The purpose of the study was to evaluate the importance of the Na,K-pump in relaxations induced by K(ATP)-channel openers in rabbit coronary small arteries. Arterial segments were mounted in myographs for recording of isometric tension. Whole-cell patch clamp was used to assess K(ATP)-channel currents in isolated smooth muscle cells from the arteries. In arteries preconstricted with the thromboxane A(2) analogue U46619 pinacidil and cromakalim induced concentration-dependent relaxations. In arteries preconstricted with potassium (124 mM) only high concentrations of pinacidil had a small relaxant effect. In arteries preconstricted with U46619 pinacidil-induced relaxations were unaffected by pretreatment with N(omega)-nitro-L-arginine (L-NNA) and only slightly reduced after mechanical removal of the endothelium.
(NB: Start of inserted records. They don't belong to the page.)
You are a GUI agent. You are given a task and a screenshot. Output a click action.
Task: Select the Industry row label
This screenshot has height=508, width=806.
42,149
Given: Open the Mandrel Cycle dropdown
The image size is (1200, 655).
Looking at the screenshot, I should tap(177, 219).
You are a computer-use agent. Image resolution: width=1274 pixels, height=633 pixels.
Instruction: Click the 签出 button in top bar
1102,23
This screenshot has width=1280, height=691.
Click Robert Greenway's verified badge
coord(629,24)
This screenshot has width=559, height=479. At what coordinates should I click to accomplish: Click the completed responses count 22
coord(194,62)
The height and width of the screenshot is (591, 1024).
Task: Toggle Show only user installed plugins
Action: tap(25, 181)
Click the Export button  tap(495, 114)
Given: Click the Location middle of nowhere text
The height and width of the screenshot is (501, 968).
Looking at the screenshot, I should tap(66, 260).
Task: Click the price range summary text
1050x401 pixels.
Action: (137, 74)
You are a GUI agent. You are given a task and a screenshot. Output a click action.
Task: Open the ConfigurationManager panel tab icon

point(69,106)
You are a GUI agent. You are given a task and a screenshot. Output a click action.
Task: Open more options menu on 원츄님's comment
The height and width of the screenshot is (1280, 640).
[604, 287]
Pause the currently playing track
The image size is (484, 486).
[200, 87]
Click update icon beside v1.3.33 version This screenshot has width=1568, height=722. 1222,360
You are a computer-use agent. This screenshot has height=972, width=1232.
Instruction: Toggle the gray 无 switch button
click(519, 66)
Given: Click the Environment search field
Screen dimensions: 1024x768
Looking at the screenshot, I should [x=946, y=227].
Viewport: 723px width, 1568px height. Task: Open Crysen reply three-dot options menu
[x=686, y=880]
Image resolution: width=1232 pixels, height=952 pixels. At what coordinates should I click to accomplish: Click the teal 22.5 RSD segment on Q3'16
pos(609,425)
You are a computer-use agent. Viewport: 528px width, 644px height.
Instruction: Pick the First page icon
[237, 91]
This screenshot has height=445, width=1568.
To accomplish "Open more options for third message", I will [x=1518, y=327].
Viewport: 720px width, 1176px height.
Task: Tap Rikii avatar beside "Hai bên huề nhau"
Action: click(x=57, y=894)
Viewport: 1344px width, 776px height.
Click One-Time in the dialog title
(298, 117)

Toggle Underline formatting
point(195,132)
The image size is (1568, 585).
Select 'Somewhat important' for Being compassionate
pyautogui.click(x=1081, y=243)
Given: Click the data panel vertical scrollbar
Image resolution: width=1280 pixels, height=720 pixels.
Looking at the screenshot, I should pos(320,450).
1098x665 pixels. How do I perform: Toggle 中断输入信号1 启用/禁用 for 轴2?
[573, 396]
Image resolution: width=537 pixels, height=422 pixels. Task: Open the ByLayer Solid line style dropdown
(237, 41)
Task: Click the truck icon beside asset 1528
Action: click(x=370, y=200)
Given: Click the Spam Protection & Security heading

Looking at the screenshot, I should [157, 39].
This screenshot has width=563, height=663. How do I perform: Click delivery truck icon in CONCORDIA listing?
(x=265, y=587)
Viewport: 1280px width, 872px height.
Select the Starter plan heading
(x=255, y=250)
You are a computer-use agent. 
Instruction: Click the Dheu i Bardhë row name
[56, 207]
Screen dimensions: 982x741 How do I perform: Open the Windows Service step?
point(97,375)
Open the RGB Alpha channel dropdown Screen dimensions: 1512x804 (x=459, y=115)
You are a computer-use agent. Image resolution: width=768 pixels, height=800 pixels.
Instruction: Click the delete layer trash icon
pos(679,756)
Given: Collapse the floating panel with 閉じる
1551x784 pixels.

Pinacidil induced relaxations were not significantly affected by 1 microM glibenclamide. However, the relaxations were partly inhibited in potassium-free media and by 1 microM ouabain. In contrast, the concentration-dependent relaxation to cromakalim was partly blocked by 1 microM glibenclamide and partly by 1 microM ouabain and when both drugs were present the inhibition increased. Ouabain (1 microM) and glibenclamide (1 microM) each partly inhibited an ATP-sensitive current induced by pinacidil and cromakalim. In the presence of both inhibitors a greater inhibition was seen. When the solution in the patch pipette was sodium-free the current was reduced and ouabain had no effect. The study suggests that the relaxation to cromakalim and most likely pinacidil is mediated through opening of K(ATP) channels. Inhibition of the Na,K-pump, however, may change the local environment for the K(ATP) channels (i.e. increases the ATP/ADPratio and/or decreases the transmembrane potassium gradient), which partly prevents the activation of the K(ATP)-channel current.